13 janvier 2011

{Les Contemplations}


Dans un ancien billet, le poème Le mot de Victor s'y retrouvait à la toute fin. Voici la suite et chute de ce texte poétique que j'aime beaucoup.

On vit, on parle, on a le ciel et les nuages
Sur la tête; on se plaît aux livres des vieux sages;
On lit Virgile et Dante; on va joyeusement
En voiture publique à quelque endroit charmant,
En riant aux éclats de l'auberge et du gîte;
Le regard d'une femme en passant vous agite;
On aime, on est aimé, bonheur qui manque aux rois!
On écoute le chant des oiseaux dans les bois;
Le matin, on s'éveille, et une famille
Vous embrasse, une mère, une soeur, une fille!
On déjeune en lisant son journal.
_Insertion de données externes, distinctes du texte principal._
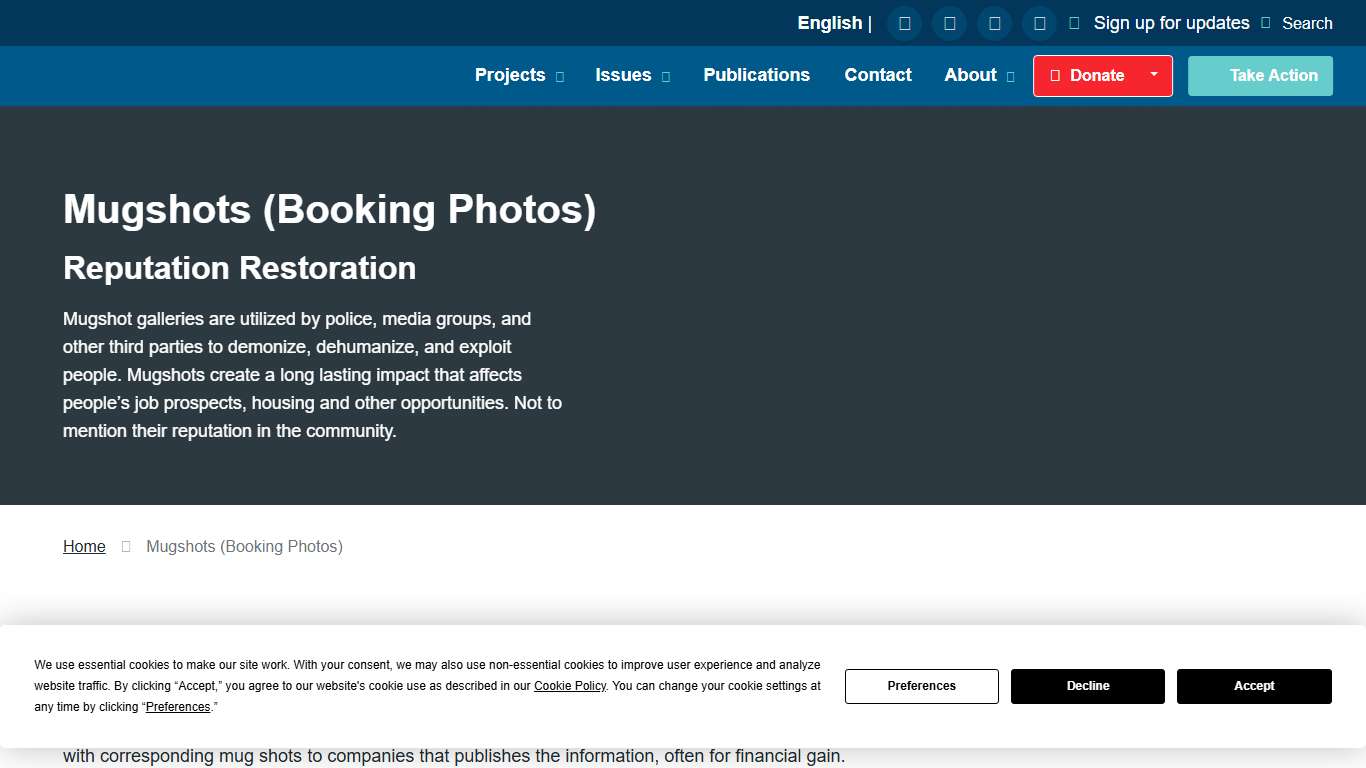
Task: Go to the Contact page
Action: [877, 75]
Tout le jour
On mêle à sa pensée espoir, travail, amour;
La vie arrive avec ses passions troublées;
On jette sa parole aux sombres assemblées;
Devant le but qu'on veut et le sort qui vous prend,
On se sent faible et fort, on est petit et grand;
On est flot dans la foule, âme dans la tempête;
Tout vient et passe; on est en deuil, on est en fête;
On arrive, on recule, on lutte avec effort...
Puis, le vaste et profond silence de la mort!

11 juillet 1846, en revenant du cimetière.